* **YOUR INSTRUCTIONS**
Copy out the material below, changing every "coordinates" to "position" and leaving everything else the same.

* **PROVIDED RECORDS**

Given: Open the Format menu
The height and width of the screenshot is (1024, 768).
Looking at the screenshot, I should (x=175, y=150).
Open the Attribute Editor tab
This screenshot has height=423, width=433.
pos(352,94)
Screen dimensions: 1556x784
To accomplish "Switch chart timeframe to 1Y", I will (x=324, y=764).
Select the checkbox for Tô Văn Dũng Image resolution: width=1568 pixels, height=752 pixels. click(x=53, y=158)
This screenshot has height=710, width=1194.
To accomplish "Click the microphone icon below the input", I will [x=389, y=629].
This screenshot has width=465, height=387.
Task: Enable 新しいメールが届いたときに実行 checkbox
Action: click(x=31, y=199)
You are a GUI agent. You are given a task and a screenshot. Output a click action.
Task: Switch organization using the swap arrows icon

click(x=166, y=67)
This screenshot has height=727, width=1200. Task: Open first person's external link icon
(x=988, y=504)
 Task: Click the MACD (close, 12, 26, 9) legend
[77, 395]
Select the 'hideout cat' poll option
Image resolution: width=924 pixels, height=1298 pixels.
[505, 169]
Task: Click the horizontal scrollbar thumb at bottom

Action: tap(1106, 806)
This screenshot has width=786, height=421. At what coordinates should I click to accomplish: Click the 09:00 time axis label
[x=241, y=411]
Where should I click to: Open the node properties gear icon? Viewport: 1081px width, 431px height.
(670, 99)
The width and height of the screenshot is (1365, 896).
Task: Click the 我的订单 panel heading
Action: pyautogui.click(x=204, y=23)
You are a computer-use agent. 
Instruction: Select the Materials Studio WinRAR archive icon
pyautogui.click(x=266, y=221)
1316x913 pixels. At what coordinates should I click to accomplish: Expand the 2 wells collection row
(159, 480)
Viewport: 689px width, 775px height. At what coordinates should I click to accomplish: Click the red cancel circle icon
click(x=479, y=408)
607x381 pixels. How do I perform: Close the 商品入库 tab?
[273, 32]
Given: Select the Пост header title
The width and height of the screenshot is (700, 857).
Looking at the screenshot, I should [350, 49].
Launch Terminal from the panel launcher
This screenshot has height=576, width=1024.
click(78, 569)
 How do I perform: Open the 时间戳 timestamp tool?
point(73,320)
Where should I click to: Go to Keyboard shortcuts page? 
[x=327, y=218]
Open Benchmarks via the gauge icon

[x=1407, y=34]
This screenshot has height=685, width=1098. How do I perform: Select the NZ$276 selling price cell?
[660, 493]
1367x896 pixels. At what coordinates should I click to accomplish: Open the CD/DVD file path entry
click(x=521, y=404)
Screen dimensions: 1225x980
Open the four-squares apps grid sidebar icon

* **TASK RESPONSE**
Given: Open the Format menu
The height and width of the screenshot is (1024, 768).
Looking at the screenshot, I should (x=175, y=150).
Open the Attribute Editor tab
This screenshot has height=423, width=433.
pos(352,94)
Screen dimensions: 1556x784
To accomplish "Switch chart timeframe to 1Y", I will (x=324, y=764).
Select the checkbox for Tô Văn Dũng Image resolution: width=1568 pixels, height=752 pixels. click(x=53, y=158)
This screenshot has height=710, width=1194.
To accomplish "Click the microphone icon below the input", I will [x=389, y=629].
This screenshot has width=465, height=387.
Task: Enable 新しいメールが届いたときに実行 checkbox
Action: click(x=31, y=199)
You are a GUI agent. You are given a task and a screenshot. Output a click action.
Task: Switch organization using the swap arrows icon

click(x=166, y=67)
This screenshot has height=727, width=1200. Task: Open first person's external link icon
(x=988, y=504)
 Task: Click the MACD (close, 12, 26, 9) legend
[77, 395]
Select the 'hideout cat' poll option
Image resolution: width=924 pixels, height=1298 pixels.
[505, 169]
Task: Click the horizontal scrollbar thumb at bottom

Action: tap(1106, 806)
This screenshot has width=786, height=421. At what position should I click to accomplish: Click the 09:00 time axis label
[x=241, y=411]
Where should I click to: Open the node properties gear icon? Viewport: 1081px width, 431px height.
(670, 99)
The width and height of the screenshot is (1365, 896).
Task: Click the 我的订单 panel heading
Action: pyautogui.click(x=204, y=23)
You are a computer-use agent. 
Instruction: Select the Materials Studio WinRAR archive icon
pyautogui.click(x=266, y=221)
1316x913 pixels. At what position should I click to accomplish: Expand the 2 wells collection row
(159, 480)
Viewport: 689px width, 775px height. At what position should I click to accomplish: Click the red cancel circle icon
click(x=479, y=408)
607x381 pixels. How do I perform: Close the 商品入库 tab?
[273, 32]
Given: Select the Пост header title
The width and height of the screenshot is (700, 857).
Looking at the screenshot, I should [350, 49].
Launch Terminal from the panel launcher
This screenshot has height=576, width=1024.
click(78, 569)
 How do I perform: Open the 时间戳 timestamp tool?
point(73,320)
Where should I click to: Go to Keyboard shortcuts page? 
[x=327, y=218]
Open Benchmarks via the gauge icon

[x=1407, y=34]
This screenshot has height=685, width=1098. How do I perform: Select the NZ$276 selling price cell?
[660, 493]
1367x896 pixels. At what position should I click to accomplish: Open the CD/DVD file path entry
click(x=521, y=404)
Screen dimensions: 1225x980
Open the four-squares apps grid sidebar icon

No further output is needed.